**YOUR TASK**
The result is the exact lines from the one containing "Task: Tap the +124 participants bubble" through the final line of the entries; leave out the pictures.

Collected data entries
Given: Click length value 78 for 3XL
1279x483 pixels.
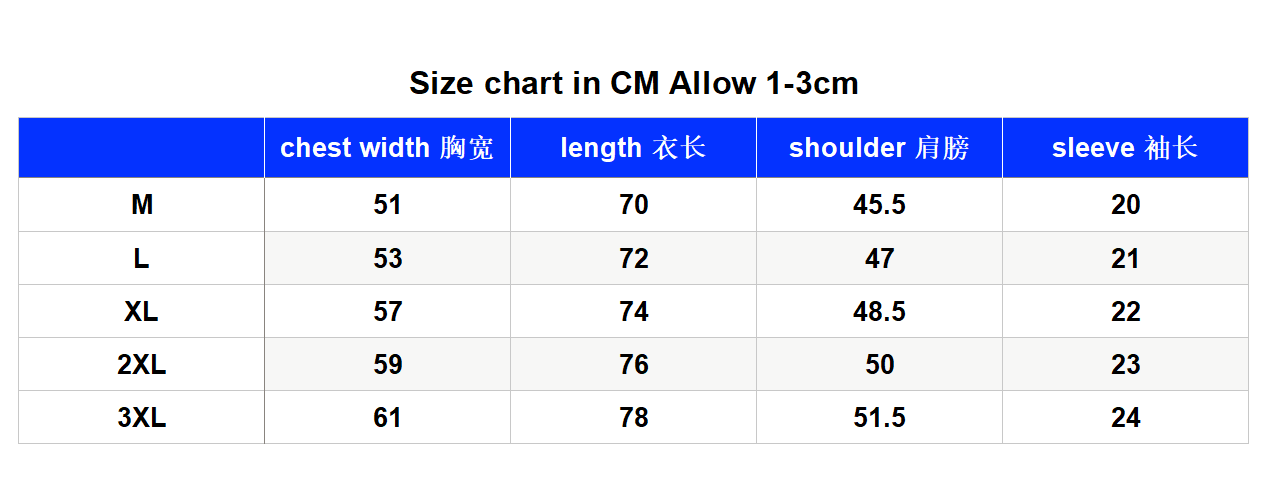Looking at the screenshot, I should (x=633, y=418).
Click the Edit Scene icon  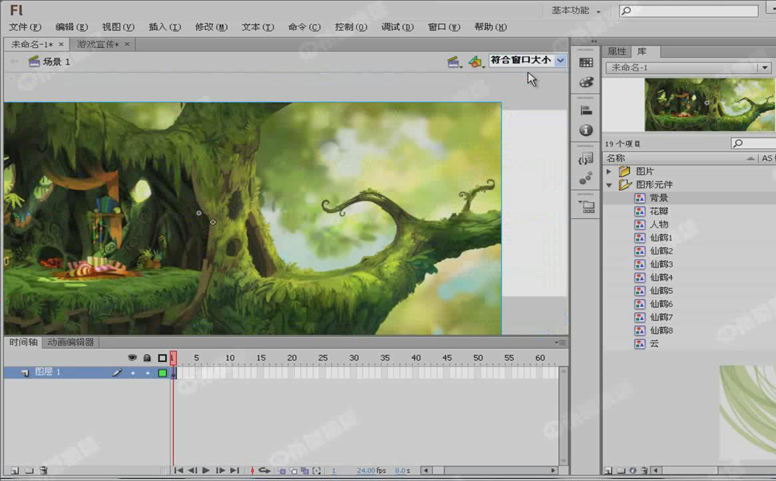pos(455,61)
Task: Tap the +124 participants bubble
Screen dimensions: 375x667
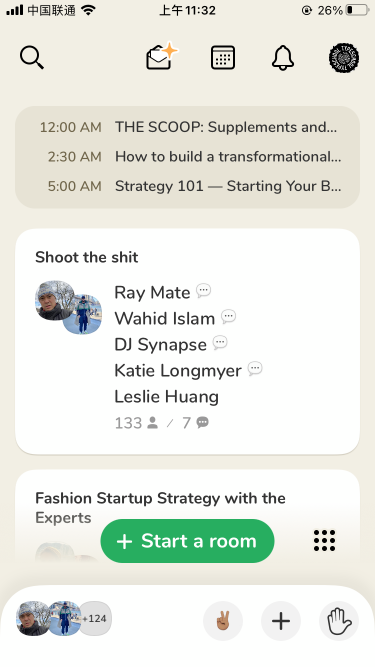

**FINISHED EXERCISE**
Task: Tap the +124 participants bubble
Screen dimensions: 375x667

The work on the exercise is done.